Media tetikçiliğinin revaçta olduğu günlerde birileri "kızım sana söylüyorum, gelinim sen dinle" kabilinden bizim üzerimizden şecaat arz ediyorlar.. Bizi şamar oğlanına çevirmek istiyorlar..
Gazete sahibi tutuklanıyor, kimsenin sesi çıkmıyor. Yayın yönetmeni tutuklanıyor ses yok. Gazete otomatik silahlarla taranıyor, gazeteye gelip, "binanızı başınıza yıkarız, cesedinizi bile bulamazlar" diye gazete patronu tehdit ediliyor, kimseden ses çıkmıyor.. Gazete aboneleri fişleniyor, reklam verenler tehdit ediliyor.. O günlerde bu yaşananlara dair bu beylerin söyleyecek tek cümleleri bile yok mu?

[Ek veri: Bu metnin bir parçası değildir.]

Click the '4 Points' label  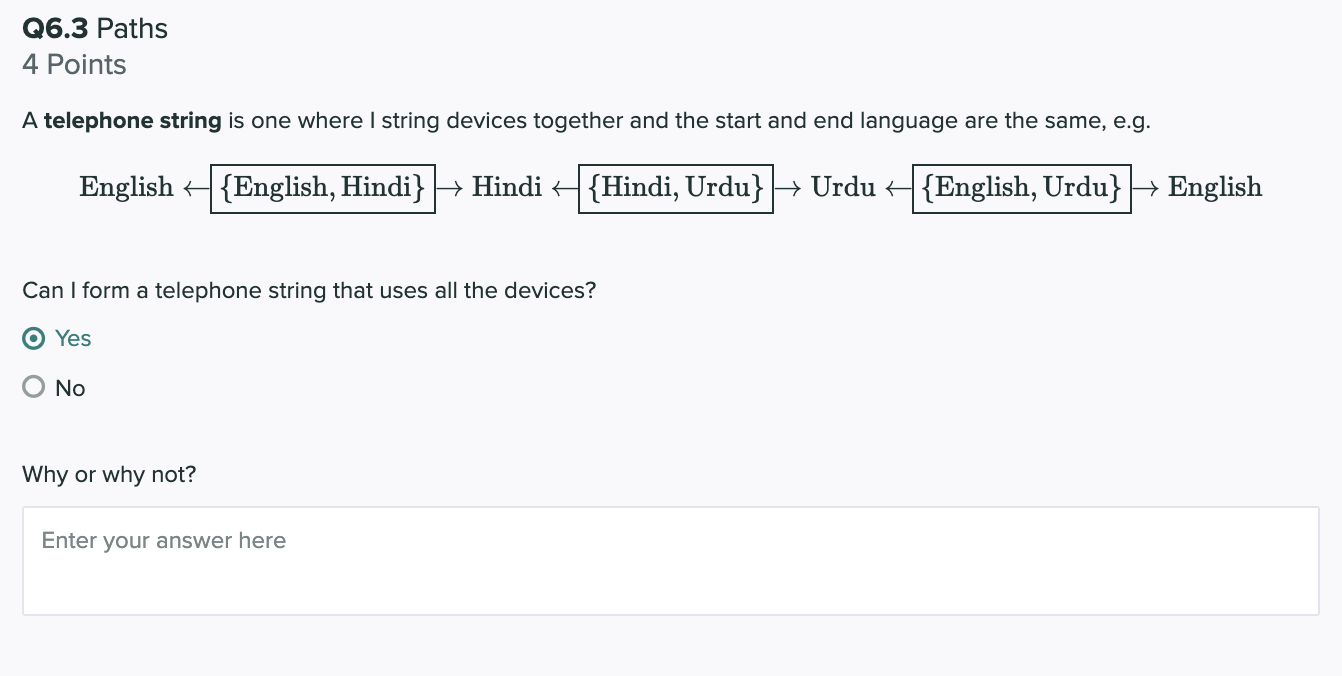point(74,64)
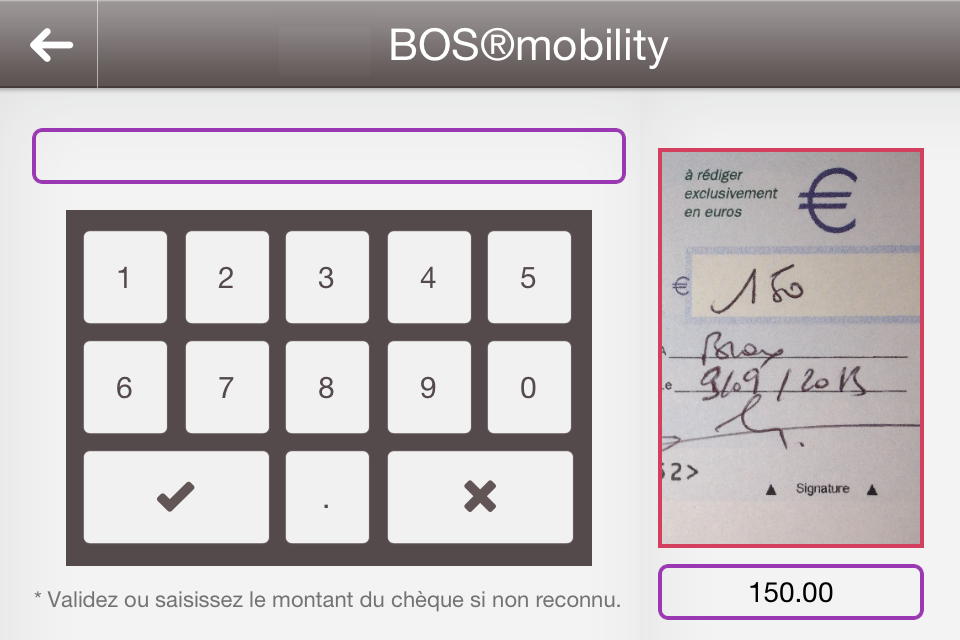The width and height of the screenshot is (960, 640).
Task: Hit the 4 key
Action: pyautogui.click(x=429, y=277)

28 Şubat'ta 19'u hakkında operasyon yapılmak üzere, 25 gazeteciyi tutuklama planı yapmışlar. İşbirliği yapılacakların sayısı ise 137. Gerisini hesaba bile dahil etmemişler. Belki de onları nasıl susturacaklarını biliyorlardı.. Durum bu! İfade vermesi gereken 137 gazeteci var daha..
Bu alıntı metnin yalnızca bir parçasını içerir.